In seinen Büchern beschrieb Guareschi aber nicht nur humorvoll sein piccolo mondo, sondern beobachtete zugleich den Zeitgeist und die politischen Verhältnisse der italienischen Nachkriegszeit. Denn eine Besonderheit in Westeuropa war der große Erfolg der Kommunistischen Partei (PCI) in Italien. Durch eine geschickte Taktik entwickelte sich die Partei schnell zum Gegenspieler der Democrazia Cristiana (DC). Die PCI entwickelte sich von einer ideologischen und oppositionellen Partei des Klassenkampfes zu einer Partei der ökonomisch Abgesicherten, nur politisch-kulturell Andersdenkenden. Obwohl Kritiker dieser politischen Situation oftmals von einer „blockierten Demokratie“ sprachen, bescherte dies Italien eine enorme politische Stabilität. Zwar erlebte Italien zwischen 1945 und 1968 über 25 Regierungswechsel, aber in keiner anderen westlichen Demokratie gab es so geringe Schwankungen der Wahlergebnisse. Die personelle Kontinuität der Politiker und die beständigen Koalitionen widersprechen daher dem Klischee vom unübersichtlichen Chaos und politischer Instabilität Italiens. 

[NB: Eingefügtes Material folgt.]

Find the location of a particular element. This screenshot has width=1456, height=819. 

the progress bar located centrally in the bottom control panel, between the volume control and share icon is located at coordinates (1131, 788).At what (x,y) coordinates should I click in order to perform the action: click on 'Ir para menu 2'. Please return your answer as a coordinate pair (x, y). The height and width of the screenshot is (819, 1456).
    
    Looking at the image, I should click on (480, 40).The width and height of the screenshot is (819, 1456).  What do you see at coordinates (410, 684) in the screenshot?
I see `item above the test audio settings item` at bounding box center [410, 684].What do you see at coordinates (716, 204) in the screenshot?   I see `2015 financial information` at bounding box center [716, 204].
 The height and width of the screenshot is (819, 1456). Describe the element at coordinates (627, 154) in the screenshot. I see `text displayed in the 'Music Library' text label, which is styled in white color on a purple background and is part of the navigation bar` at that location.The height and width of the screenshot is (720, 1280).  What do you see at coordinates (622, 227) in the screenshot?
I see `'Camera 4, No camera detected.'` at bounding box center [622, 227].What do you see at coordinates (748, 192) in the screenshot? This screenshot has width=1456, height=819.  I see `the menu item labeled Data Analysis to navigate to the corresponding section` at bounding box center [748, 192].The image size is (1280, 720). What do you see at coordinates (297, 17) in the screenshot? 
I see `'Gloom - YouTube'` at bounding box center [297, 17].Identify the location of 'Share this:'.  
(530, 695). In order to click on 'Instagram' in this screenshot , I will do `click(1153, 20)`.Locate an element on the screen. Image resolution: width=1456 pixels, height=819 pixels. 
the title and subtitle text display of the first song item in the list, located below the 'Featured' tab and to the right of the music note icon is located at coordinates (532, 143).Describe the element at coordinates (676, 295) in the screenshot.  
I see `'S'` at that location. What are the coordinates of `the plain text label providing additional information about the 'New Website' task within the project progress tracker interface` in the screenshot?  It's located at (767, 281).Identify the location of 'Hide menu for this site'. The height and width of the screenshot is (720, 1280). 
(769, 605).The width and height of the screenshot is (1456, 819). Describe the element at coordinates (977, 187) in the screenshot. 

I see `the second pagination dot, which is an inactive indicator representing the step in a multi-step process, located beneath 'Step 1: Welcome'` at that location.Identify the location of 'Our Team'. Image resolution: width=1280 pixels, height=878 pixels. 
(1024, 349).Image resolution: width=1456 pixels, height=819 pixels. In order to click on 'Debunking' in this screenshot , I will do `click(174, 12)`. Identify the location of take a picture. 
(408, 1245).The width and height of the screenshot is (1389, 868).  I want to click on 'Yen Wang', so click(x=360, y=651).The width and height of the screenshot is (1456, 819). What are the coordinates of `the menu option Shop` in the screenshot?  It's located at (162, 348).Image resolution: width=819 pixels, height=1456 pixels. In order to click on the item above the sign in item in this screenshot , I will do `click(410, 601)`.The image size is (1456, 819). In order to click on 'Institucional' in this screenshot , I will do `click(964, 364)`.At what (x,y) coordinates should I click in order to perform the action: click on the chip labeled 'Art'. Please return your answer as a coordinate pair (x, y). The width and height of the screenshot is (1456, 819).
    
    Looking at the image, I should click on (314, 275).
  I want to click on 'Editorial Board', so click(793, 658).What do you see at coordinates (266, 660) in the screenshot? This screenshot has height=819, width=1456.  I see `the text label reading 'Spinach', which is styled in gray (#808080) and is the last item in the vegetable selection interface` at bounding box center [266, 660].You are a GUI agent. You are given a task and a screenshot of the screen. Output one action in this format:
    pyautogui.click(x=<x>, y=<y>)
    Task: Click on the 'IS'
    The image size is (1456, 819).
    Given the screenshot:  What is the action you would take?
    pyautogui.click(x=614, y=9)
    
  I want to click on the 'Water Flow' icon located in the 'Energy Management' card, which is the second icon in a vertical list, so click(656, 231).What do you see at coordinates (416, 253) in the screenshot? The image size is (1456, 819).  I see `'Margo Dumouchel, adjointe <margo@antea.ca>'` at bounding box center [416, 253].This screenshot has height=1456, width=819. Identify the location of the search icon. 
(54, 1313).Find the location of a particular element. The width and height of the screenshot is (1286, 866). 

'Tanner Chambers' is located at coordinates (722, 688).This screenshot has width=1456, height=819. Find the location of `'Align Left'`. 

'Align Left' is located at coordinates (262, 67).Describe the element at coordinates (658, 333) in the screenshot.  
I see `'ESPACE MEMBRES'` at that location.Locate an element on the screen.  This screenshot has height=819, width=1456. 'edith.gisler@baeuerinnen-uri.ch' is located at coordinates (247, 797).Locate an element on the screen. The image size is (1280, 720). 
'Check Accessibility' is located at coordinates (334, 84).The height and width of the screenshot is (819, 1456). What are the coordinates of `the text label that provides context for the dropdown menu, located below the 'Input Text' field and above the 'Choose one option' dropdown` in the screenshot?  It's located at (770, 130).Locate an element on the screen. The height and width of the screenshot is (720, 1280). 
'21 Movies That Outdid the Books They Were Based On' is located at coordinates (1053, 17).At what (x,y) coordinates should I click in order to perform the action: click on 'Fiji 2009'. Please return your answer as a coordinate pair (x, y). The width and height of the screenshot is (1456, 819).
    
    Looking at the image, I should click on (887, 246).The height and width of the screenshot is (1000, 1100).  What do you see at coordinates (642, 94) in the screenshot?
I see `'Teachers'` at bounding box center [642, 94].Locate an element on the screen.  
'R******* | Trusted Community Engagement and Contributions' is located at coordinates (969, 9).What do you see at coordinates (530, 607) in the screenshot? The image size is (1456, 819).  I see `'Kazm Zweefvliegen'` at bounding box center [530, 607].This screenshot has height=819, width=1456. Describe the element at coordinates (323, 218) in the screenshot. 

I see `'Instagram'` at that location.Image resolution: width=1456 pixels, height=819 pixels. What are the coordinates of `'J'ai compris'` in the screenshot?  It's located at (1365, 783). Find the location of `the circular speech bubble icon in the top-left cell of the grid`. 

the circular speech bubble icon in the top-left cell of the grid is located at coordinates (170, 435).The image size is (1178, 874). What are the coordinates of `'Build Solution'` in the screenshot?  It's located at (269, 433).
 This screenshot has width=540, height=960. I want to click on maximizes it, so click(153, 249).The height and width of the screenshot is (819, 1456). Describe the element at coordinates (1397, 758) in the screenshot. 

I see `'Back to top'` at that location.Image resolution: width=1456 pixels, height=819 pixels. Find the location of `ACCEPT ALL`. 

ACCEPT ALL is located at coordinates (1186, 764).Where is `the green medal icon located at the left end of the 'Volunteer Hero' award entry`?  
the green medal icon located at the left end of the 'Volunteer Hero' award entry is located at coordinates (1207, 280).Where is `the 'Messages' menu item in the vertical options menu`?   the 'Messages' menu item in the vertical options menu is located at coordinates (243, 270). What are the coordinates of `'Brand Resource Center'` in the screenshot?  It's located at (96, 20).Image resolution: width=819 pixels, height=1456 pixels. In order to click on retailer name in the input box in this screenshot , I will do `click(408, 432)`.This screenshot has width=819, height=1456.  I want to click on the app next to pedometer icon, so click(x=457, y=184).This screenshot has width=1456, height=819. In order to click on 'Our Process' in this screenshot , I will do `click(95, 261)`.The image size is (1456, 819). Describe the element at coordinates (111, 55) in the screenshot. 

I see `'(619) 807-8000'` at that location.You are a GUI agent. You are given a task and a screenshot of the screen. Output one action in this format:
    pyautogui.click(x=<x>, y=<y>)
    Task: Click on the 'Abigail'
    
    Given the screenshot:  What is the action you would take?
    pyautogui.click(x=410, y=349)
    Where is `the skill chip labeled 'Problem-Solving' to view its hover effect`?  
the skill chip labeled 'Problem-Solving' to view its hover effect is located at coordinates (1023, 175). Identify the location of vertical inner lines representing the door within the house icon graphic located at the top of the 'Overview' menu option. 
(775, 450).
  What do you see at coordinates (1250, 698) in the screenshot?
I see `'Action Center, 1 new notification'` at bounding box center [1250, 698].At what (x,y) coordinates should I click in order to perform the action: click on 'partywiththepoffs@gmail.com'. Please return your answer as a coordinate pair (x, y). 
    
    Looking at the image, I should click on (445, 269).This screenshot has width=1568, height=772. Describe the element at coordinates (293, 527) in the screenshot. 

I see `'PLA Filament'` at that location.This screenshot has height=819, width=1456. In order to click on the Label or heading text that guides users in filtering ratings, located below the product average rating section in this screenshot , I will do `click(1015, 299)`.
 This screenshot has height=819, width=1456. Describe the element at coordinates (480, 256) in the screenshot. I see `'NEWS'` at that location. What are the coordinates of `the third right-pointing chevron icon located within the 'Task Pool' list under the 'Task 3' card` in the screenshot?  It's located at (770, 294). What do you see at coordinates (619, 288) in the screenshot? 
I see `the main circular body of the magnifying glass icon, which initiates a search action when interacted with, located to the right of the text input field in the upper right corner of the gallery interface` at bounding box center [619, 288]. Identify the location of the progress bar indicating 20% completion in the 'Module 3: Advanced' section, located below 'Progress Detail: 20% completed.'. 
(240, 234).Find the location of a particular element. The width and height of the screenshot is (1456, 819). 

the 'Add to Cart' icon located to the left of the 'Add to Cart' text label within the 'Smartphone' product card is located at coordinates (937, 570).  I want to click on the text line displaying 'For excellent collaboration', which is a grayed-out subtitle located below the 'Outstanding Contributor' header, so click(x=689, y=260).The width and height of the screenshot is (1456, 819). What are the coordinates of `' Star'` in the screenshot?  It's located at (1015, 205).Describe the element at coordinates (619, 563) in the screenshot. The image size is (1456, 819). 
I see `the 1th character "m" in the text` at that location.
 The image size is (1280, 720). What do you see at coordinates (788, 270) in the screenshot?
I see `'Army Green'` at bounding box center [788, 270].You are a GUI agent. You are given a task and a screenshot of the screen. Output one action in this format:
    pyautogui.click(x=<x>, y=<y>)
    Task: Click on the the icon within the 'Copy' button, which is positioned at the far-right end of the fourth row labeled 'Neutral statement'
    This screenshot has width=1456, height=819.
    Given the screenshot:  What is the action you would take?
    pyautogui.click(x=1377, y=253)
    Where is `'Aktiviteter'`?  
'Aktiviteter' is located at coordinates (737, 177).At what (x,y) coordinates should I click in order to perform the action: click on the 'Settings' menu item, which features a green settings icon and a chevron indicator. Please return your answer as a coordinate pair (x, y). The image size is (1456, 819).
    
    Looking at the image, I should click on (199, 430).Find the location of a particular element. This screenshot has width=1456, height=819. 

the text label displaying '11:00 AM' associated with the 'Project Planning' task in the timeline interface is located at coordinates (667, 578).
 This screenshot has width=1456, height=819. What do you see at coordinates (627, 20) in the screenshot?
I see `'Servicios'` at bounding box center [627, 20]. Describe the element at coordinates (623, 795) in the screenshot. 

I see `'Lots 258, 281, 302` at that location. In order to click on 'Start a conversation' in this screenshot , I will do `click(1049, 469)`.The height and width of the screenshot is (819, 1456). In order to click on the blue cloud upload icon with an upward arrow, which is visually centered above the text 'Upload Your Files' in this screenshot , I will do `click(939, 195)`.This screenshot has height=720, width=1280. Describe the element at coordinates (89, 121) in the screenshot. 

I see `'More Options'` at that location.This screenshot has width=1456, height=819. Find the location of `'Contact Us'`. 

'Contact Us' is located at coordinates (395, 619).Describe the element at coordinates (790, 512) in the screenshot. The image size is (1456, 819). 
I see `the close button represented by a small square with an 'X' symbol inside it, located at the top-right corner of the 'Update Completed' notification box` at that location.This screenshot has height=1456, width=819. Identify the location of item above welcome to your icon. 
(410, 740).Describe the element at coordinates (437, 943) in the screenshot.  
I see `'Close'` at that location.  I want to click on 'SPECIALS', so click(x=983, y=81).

Die Geschichten von Don Camillo und Peppone sind heute in einem Italien, in dem die kleine Welt der Dörfer einer modernen globalisierten Konsumgesellschaft gewichen ist und sich der demokratische Pluralismus immer mehr auflöst, nur noch in dem politisch-historischen Zusammenhang ihrer Entstehungszeit zu verstehen. Guareschi, der im Juli 1968 an den Folgen eines Herzinfarktes gestorben ist, hat viele Entwicklungen der italienischen Politik nicht mehr miterlebt. Die von ihm beschriebenen Gegensätze zwischen Ost und West, zwischen Katholizismus und Kommunismus und ihrer typisch italienischen „toleranteren“ Variante gibt es nicht mehr.